Our secret with A Song of the Highlands is that it’s not fully 2D. It’s built in 3D in Unity, using our custom tools to stack tens of thousands of flat levels over kilometers on the Z-axis. When you start the game, the mountains in the background are actually all the game’s future levels, stretching away from you, leading to your goal: the lighthouse out at sea. Most of those thousands of flat levels are traversable—that’s the “if you see it, you can go there” of 2D games! Our protagonist Moira can jump between individual levels, wherever they touch. (I’d call it 2.5D, except that decent people on the internet have told me that 2.5D is strictly defined as fully 3D art with movement limited to a 2D plane. So should we reclaim the term “2.4D”?)

This extra dimension allows for a richer ability to position the camera. While the player is not given full rotational control, the freedom to slide the camera on three separate axes gives them creative control over the alignment and framing of objects in the world. The camera can also be moved to positions that the in-game camera never reaches naturally, such as close-ups of Moira's face.

A concept art of Highland Song.

While we hadn’t planned on including a photo mode from day one, we always aimed for a painterly art style, making the screenshots look like digital concept art from artists like Craig Mullins. We worked with the brilliant Paul Scott Canavan to develop the overall art direction, creating layered fragments of paintings at various scales, whether it was wisps of grass, detailed rocks, or impressionistic textured paint splatters. Rendering these fragments at a range of scales meant we could pull the camera in and out dramatically, while maintaining the overall style and visibility of individual brush strokes.

At inkle we love a good day-night cycle in our games, and this was especially important when we were rendering the mountains of Scotland. A big part of the beauty of the Highlands comes from the ever-changing light and notoriously changeable weather. So a key feature of our custom graphics technology had to be able to cope with all possible permutations of time of day, fog, cloud cover and of course rain and snow. For example, we have a custom fog algorithm that uses multiple stops of color blended over camera distance, and this gradient is then interpolated over both time of day and weather type. This is not physically based rendering; it is completely artist driven to allow us to handcraft the color palette in all conditions.

Our photo mode reflects this and gives the player control over it: it allows players to step outside the narrative reality of the game and play God with all the lighting and weather variables, allowing for a wide range of visual effects. We also allow players to make basic adjustments to exposure and tint in the final image.

All of this control gives players a lot of creative freedom, well beyond just taking a screenshot. One really fun feature that we’re particularly proud of is the ability to choose lines of dialogue for Moira, our protagonist. The game remembers the last ten lines she’s spoken, allowing players to cycle through them. While you can’t put words into her mouth, you can change what she’s saying at any given moment based on her past lines. This gives players some creative control with interesting restrictions, while still keeping the character’s primary voice. For example, if she just said “Christ on a bike!” after falling a couple minutes ago, you could reuse the line as a huge eagle swoops down on her on a mountaintop, creating your own composition with elements provided by the game.

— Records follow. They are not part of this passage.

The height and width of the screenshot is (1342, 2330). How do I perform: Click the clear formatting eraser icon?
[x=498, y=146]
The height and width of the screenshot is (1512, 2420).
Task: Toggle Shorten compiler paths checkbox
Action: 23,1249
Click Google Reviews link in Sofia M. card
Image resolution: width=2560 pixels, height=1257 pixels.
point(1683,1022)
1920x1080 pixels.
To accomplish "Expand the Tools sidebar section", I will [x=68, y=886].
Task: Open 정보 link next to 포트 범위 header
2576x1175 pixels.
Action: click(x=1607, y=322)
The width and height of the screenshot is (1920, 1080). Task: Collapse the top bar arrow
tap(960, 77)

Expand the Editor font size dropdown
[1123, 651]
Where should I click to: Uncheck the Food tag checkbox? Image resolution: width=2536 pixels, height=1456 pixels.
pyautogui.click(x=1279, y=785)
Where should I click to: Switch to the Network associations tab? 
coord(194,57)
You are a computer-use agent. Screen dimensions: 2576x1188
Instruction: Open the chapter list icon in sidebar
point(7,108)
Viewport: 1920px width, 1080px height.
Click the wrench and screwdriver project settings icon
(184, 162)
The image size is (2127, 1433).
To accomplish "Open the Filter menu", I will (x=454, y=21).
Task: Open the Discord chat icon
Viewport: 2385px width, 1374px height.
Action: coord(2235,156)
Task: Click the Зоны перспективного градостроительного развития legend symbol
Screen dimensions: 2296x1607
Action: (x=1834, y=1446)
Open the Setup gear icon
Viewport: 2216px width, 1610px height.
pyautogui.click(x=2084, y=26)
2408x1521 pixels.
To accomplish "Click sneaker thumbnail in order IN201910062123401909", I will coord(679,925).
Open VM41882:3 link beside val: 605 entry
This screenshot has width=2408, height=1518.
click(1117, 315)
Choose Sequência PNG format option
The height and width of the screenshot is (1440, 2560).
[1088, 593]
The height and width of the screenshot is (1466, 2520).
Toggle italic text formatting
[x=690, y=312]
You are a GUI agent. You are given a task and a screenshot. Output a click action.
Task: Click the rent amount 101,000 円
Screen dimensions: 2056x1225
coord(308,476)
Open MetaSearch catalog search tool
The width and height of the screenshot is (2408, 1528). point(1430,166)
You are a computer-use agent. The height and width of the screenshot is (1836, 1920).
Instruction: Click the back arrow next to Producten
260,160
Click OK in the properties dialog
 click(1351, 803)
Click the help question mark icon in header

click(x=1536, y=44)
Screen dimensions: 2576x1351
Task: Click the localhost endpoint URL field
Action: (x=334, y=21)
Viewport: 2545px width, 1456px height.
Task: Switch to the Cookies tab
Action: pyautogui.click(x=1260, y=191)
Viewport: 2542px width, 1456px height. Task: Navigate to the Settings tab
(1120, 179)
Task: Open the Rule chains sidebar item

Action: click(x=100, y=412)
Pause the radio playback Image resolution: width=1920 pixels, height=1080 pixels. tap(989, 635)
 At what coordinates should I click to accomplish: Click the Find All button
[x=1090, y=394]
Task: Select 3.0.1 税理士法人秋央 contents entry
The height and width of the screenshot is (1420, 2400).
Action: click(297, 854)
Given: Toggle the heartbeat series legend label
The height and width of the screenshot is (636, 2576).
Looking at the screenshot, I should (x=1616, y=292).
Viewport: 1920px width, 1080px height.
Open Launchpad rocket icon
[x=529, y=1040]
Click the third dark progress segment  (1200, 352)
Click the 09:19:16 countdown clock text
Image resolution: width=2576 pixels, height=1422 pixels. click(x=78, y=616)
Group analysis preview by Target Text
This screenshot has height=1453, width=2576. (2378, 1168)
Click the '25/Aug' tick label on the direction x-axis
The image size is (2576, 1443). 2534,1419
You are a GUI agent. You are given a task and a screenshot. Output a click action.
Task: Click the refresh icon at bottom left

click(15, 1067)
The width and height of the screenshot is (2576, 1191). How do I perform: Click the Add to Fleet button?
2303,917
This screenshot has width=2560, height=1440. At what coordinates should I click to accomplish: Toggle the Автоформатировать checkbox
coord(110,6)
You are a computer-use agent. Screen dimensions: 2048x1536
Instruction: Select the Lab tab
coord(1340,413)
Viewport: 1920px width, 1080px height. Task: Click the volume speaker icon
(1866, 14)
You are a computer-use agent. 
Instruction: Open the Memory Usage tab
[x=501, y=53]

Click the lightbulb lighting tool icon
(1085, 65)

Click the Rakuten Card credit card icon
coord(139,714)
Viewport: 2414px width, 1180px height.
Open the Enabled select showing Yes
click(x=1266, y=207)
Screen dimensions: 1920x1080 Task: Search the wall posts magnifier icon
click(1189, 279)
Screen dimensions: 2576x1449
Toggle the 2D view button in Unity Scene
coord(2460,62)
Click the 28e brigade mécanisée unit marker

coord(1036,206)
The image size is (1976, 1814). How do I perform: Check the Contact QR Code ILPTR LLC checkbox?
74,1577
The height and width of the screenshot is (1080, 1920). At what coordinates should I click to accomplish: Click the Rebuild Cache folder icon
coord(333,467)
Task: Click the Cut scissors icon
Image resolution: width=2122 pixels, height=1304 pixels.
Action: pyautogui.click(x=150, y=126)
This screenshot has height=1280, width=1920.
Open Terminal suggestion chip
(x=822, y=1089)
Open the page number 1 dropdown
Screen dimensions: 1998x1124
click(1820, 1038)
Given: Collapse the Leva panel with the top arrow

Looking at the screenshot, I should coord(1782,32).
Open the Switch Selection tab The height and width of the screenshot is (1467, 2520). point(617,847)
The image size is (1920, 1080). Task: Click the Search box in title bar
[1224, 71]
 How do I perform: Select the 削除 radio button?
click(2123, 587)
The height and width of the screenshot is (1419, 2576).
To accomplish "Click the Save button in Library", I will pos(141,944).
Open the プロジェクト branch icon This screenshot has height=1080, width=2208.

Most games also apply these creative constraints to camera movement, and A Song of the Highlands is no exception. We limit camera movement to keep Moira in the frame and prevent players from getting a peek at the behind-the-scenes magic of the game. Since we unload levels as the player progresses, we need to make sure the camera can't move too far back, avoiding any awkward exposure.

We're really glad we chose to incorporate a Photo mode into A Song of the Highlands (just a couple of weeks before release, no less!). It may not be for every 2D game, but with enough creative freedom, it can be of tremendous value. It provides an extra layer of enjoyment for fans, who then share their work on social media, bringing the game to a new audience.